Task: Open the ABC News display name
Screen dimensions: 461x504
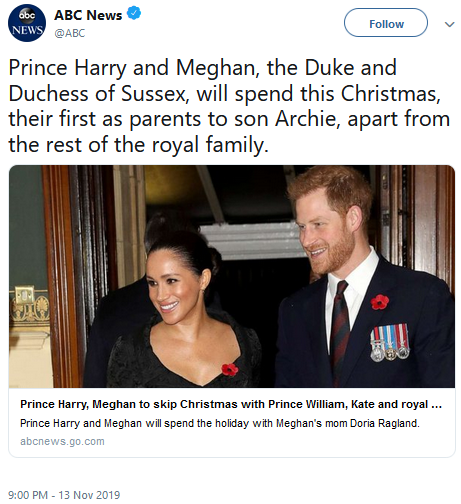Action: coord(88,15)
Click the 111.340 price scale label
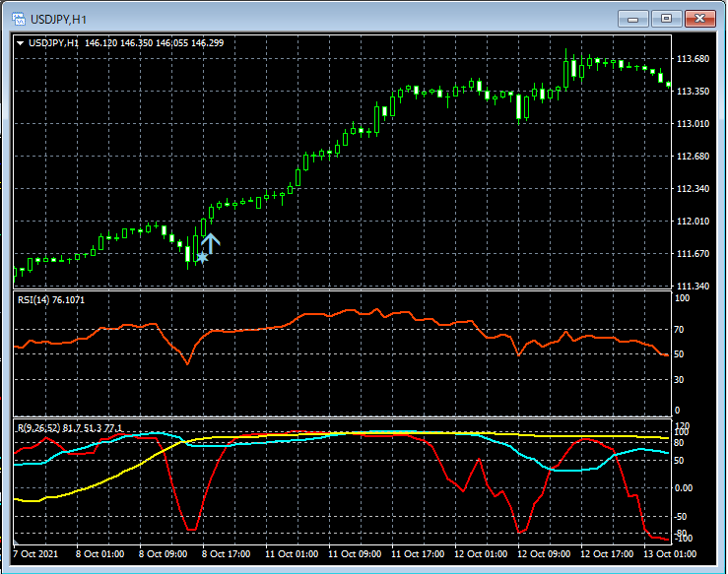Image resolution: width=728 pixels, height=574 pixels. [695, 287]
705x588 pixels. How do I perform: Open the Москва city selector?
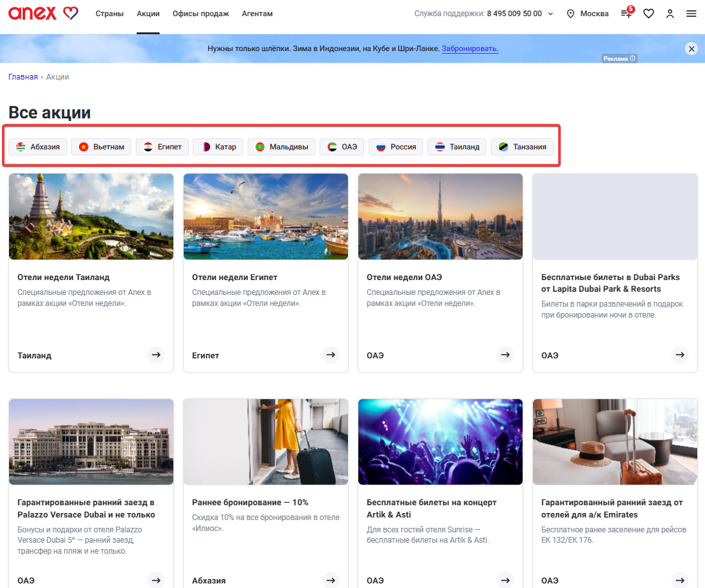click(587, 14)
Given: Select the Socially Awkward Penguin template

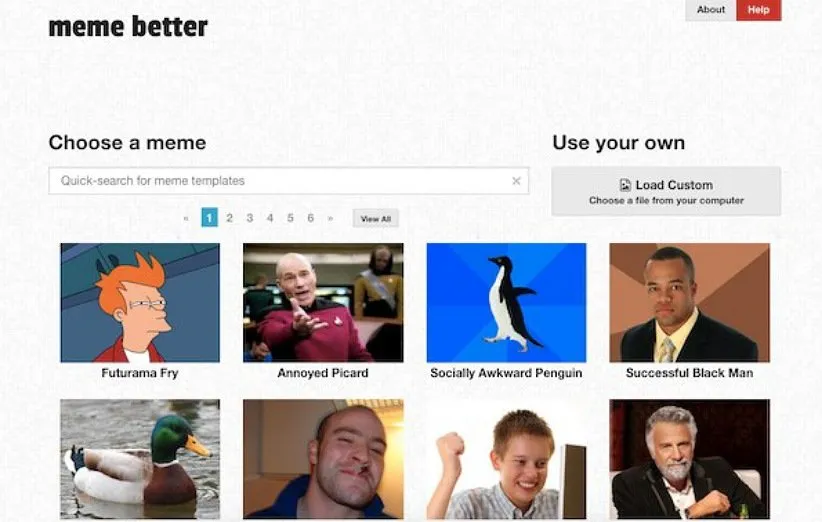Looking at the screenshot, I should point(506,302).
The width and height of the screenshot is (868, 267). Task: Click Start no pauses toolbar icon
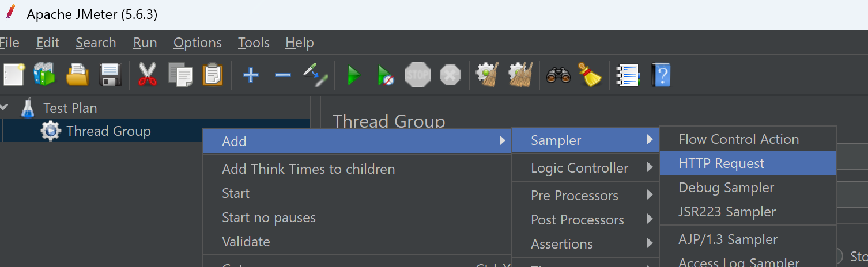pyautogui.click(x=385, y=75)
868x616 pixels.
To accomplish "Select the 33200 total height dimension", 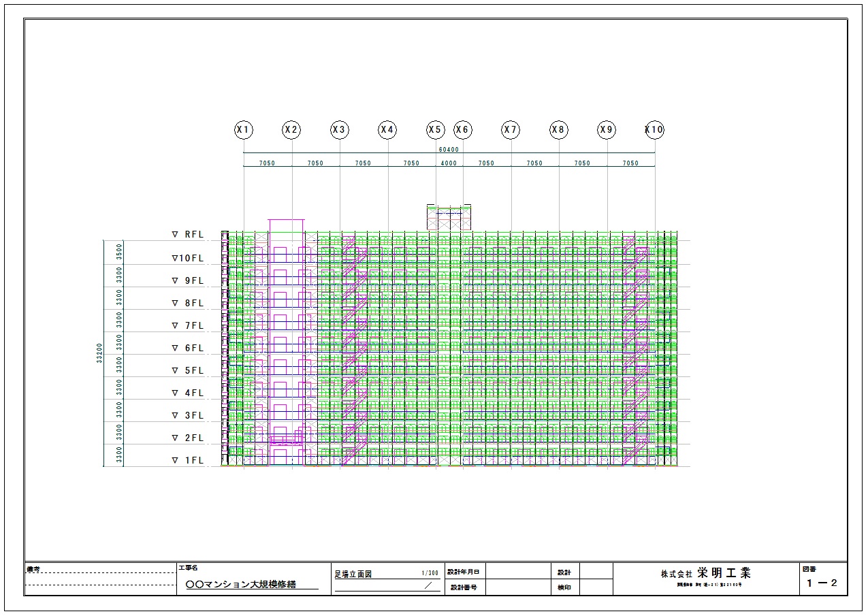I will [99, 353].
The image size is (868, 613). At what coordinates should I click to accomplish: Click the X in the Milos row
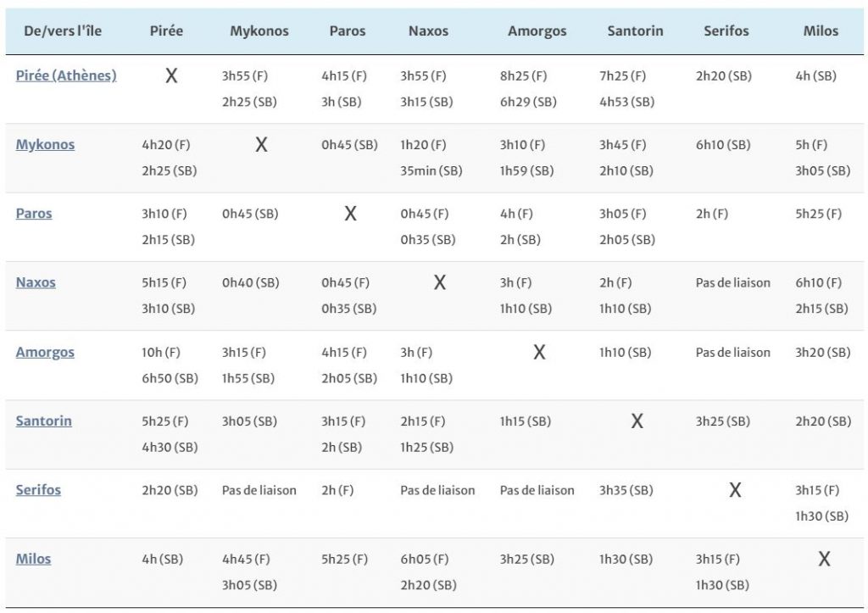[823, 559]
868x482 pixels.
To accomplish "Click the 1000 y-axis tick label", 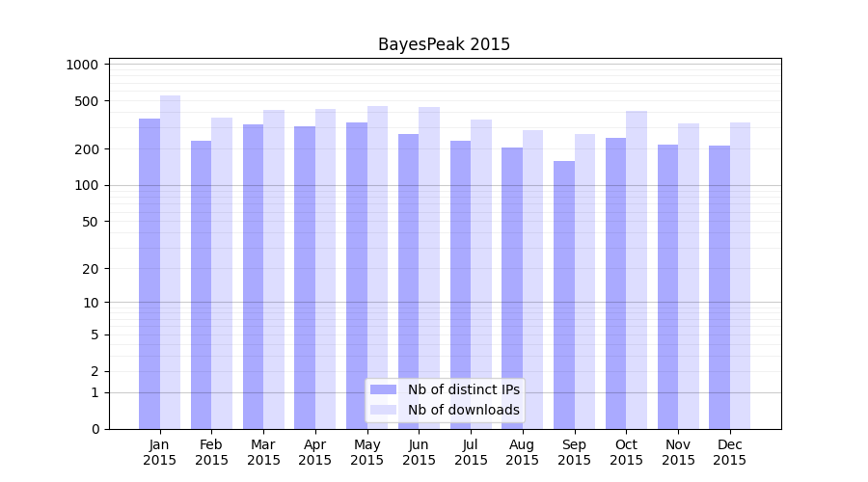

◇ ◇ ◇ ◇ ◇ ◇ ◇

Activity:
Retype only the lines that run from the first line of the entries above to the line containing "868x616 pixels.", both included. Do not carry over any pictures.

Exercise answer:
Task: Open the ABC News display name
Screen dimensions: 461x504
Action: coord(88,15)
Click the 111.340 price scale label
Image resolution: width=728 pixels, height=574 pixels. [695, 287]
705x588 pixels. How do I perform: Open the Москва city selector?
click(587, 14)
Given: Select the Socially Awkward Penguin template

Looking at the screenshot, I should point(506,302).
The width and height of the screenshot is (868, 267). Task: Click Start no pauses toolbar icon
pyautogui.click(x=385, y=75)
868x616 pixels.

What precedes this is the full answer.